Removing a Microcloud cluster member does not remove the underlying LXD cluster member
Opened this issue · 6 comments
Having a simple 3 nodes cluster configuration like so:
root@v3:~# microcloud cluster list
+------+-------------------+-------+------------------------------------------------------------------+--------+
| NAME | ADDRESS | ROLE | FINGERPRINT | STATUS |
+------+-------------------+-------+------------------------------------------------------------------+--------+
| v1 | 10.10.10.67:9443 | voter | 3d4140ec40d677b2a9a4870511b144f795578f0007d32cdef962a177cf152286 | ONLINE |
+------+-------------------+-------+------------------------------------------------------------------+--------+
| v2 | 10.10.10.217:9443 | voter | 621fe0a5e252b80764fc0528e269046ff583d4e52ac17f980fdbf71a177890e6 | ONLINE |
+------+-------------------+------+------------------------------------------------------------------+--------+
| v3 | 10.10.10.86:9443 | voter | 0967c4417e555d1bf79f345ffaa6c6c1eb1b0e8ddd73b682980860f689f998e4 | ONLINE |
+------+-------------------+-------+------------------------------------------------------------------+--------+
When I want to remove a microcloud node with microcloud cluster remove v3
for example, this works as expected (for example, I go on v2
a list the microcloud members)
root@v2:~# microcloud cluster list
+------+-------------------+-------+------------------------------------------------------------------+--------+
| NAME | ADDRESS | ROLE | FINGERPRINT | STATUS |
+------+-------------------+-------+------------------------------------------------------------------+--------+
| v1 | 10.10.10.67:9443 | voter | 3d4140ec40d677b2a9a4870511b144f795578f0007d32cdef962a177cf152286 | ONLINE |
+------+-------------------+-------+------------------------------------------------------------------+--------+
| v2 | 10.10.10.217:9443 | spare | 621fe0a5e252b80764fc0528e269046ff583d4e52ac17f980fdbf71a177890e6 | ONLINE |
+------+-------------------+-------+------------------------------------------------------------------+--------+
But on every node, if I do a lxc cluster list
, I see all the members:
root@v3:~# lxc cluster list
+------+---------------------------+-----------------+--------------+----------------+-------------+--------+-------------------+
| NAME | URL | ROLES | ARCHITECTURE | FAILURE DOMAIN | DESCRIPTION | STATE | MESSAGE |
+------+---------------------------+-----------------+--------------+----------------+-------------+--------+-------------------+
| v1 | https://10.10.10.67:8443 | database | x86_64 | default | | ONLINE | Fully operational |
+------+---------------------------+-----------------+--------------+----------------+-------------+--------+-------------------+
| v2 | https://10.10.10.217:8443 | database | x86_64 | default | | ONLINE | Fully operational |
+------+---------------------------+-----------------+--------------+----------------+-------------+--------+-------------------+
| v3 | https://10.10.10.86:8443 | database-leader | x86_64 | default | | ONLINE | Fully operational |
| | | database | | | | | |
+------+---------------------------+-----------------+--------------+----------------+-------------+--------+-------------------+
This behaviour is not very 'symmetric' with microcloud init
that creates underlying LXD cluster members.
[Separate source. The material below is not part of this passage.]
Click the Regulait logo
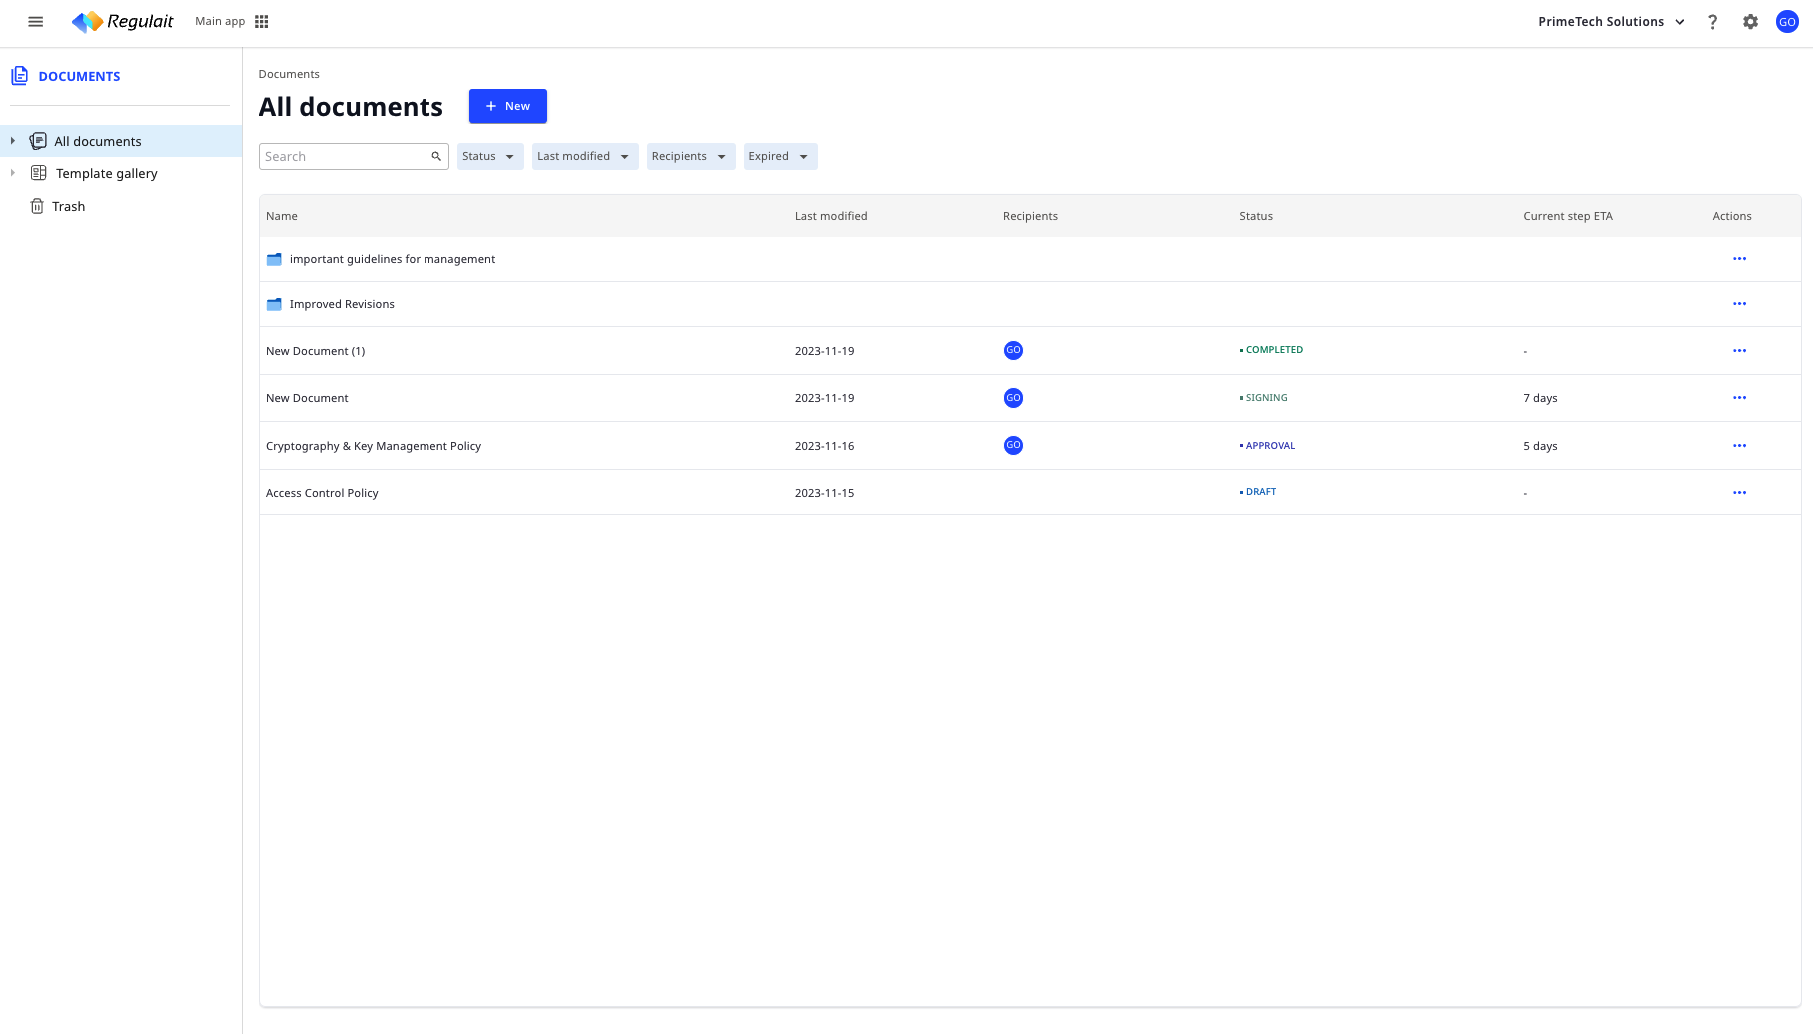The width and height of the screenshot is (1813, 1034). [x=123, y=22]
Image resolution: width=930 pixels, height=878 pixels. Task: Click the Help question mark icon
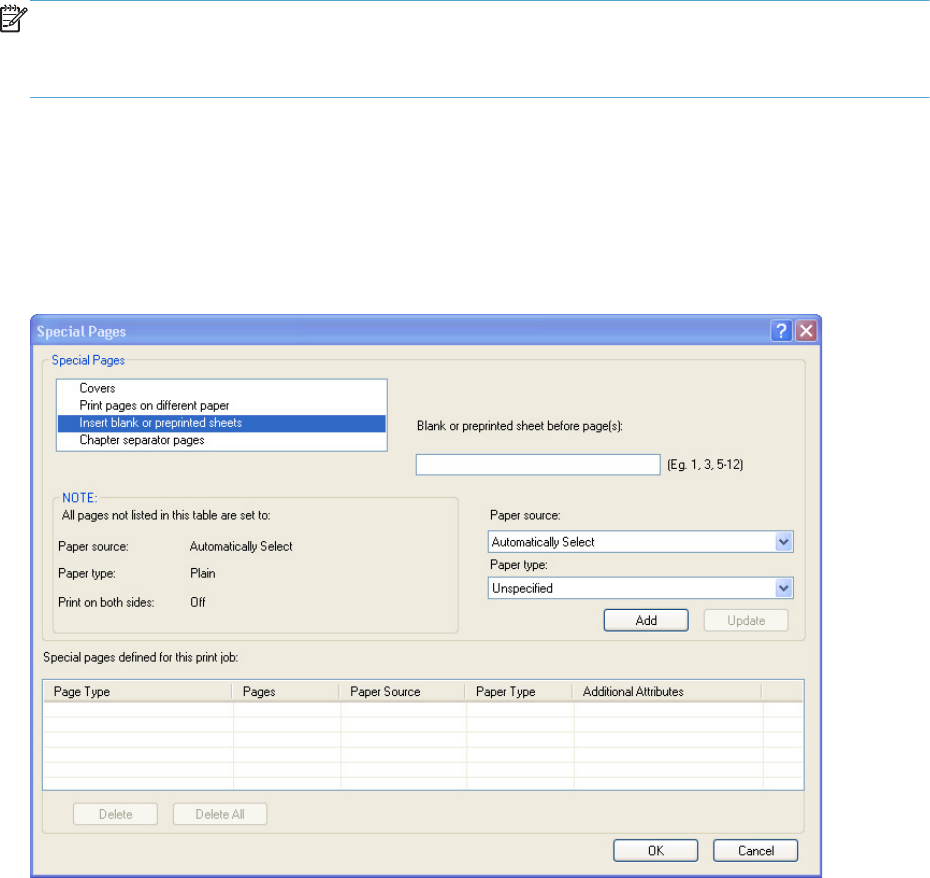click(x=782, y=331)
I would expect microcloud cluster remove <node_name>
to remove the underlying LXD cluster member (the one listed with lxc cluster list
) as well.
I'm also curious to know how it behaves with microceph/microovn: does a microcloud cluster remove <node_name>
triggers an automatic microceph cluster remove <node_name>
/ microovn cluster remove <node_name>
as well ? I don't know what is the expected behaviour here, but I'd say that if we remove a microcloud node, we also would like to remove its associated node in the microceph / microovm cluster as they are meant to work all together..
@masnax @markylaing do you know what the expected behaviour here is? Thanks
It looks like the CLI only removes the microcluster member and does not make any calls to LXD, Ceph, or OVN
microcloud/microcloud/cmd/microcloud/cluster_members.go
Lines 118 to 140 in da6d8a4
I agree with @gabrielmougard this should remove the node from all of them. We will need to figure out what to do with running instances, especially those on local storage.
@markylaing there is this #33, which previously mentionned the problem we're trying to solve.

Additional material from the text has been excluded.